EXERCISE
Retype the entries exactly, keeping every line intact.

──────── DATASET ────────

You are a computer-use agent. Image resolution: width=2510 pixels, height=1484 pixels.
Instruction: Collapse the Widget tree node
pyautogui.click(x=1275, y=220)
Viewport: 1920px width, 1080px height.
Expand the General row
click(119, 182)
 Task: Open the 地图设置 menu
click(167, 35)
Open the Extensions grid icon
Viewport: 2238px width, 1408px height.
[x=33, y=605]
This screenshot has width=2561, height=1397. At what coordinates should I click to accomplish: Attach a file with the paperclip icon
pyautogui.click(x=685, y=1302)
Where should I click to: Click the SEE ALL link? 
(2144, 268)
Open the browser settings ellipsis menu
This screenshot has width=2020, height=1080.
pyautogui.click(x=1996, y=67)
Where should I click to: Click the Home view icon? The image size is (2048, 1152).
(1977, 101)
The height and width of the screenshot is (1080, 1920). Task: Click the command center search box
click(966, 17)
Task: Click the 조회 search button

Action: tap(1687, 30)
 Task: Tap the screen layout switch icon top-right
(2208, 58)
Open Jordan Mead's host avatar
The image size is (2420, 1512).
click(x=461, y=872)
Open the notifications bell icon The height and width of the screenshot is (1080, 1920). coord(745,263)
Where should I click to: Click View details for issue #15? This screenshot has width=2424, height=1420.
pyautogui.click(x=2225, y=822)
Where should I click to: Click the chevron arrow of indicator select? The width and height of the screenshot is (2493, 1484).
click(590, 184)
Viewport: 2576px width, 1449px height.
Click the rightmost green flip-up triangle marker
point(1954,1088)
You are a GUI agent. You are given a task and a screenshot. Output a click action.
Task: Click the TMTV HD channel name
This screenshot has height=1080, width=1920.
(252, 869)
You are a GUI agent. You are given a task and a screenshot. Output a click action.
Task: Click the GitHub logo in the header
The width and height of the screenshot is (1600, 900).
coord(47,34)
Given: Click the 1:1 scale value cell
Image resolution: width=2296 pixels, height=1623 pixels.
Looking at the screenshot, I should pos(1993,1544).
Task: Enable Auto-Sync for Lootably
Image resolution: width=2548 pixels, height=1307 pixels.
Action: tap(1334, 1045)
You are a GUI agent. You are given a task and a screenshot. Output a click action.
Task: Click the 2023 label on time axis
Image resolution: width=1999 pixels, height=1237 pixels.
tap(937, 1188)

────────

REPLY
You are a computer-use agent. Image resolution: width=2510 pixels, height=1484 pixels.
Instruction: Collapse the Widget tree node
pyautogui.click(x=1275, y=220)
Viewport: 1920px width, 1080px height.
Expand the General row
click(119, 182)
 Task: Open the 地图设置 menu
click(167, 35)
Open the Extensions grid icon
Viewport: 2238px width, 1408px height.
[x=33, y=605]
This screenshot has width=2561, height=1397. At what coordinates should I click to accomplish: Attach a file with the paperclip icon
pyautogui.click(x=685, y=1302)
Where should I click to: Click the SEE ALL link? 
(2144, 268)
Open the browser settings ellipsis menu
This screenshot has width=2020, height=1080.
pyautogui.click(x=1996, y=67)
Where should I click to: Click the Home view icon? The image size is (2048, 1152).
(1977, 101)
The height and width of the screenshot is (1080, 1920). Task: Click the command center search box
click(966, 17)
Task: Click the 조회 search button

Action: tap(1687, 30)
 Task: Tap the screen layout switch icon top-right
(2208, 58)
Open Jordan Mead's host avatar
The image size is (2420, 1512).
click(x=461, y=872)
Open the notifications bell icon The height and width of the screenshot is (1080, 1920). coord(745,263)
Where should I click to: Click View details for issue #15? This screenshot has width=2424, height=1420.
pyautogui.click(x=2225, y=822)
Where should I click to: Click the chevron arrow of indicator select? The width and height of the screenshot is (2493, 1484).
click(590, 184)
Viewport: 2576px width, 1449px height.
Click the rightmost green flip-up triangle marker
point(1954,1088)
You are a GUI agent. You are given a task and a screenshot. Output a click action.
Task: Click the TMTV HD channel name
This screenshot has height=1080, width=1920.
(252, 869)
You are a GUI agent. You are given a task and a screenshot. Output a click action.
Task: Click the GitHub logo in the header
The width and height of the screenshot is (1600, 900).
coord(47,34)
Given: Click the 1:1 scale value cell
Image resolution: width=2296 pixels, height=1623 pixels.
Looking at the screenshot, I should pos(1993,1544).
Task: Enable Auto-Sync for Lootably
Image resolution: width=2548 pixels, height=1307 pixels.
Action: tap(1334, 1045)
You are a GUI agent. You are given a task and a screenshot. Output a click action.
Task: Click the 2023 label on time axis
Image resolution: width=1999 pixels, height=1237 pixels.
tap(937, 1188)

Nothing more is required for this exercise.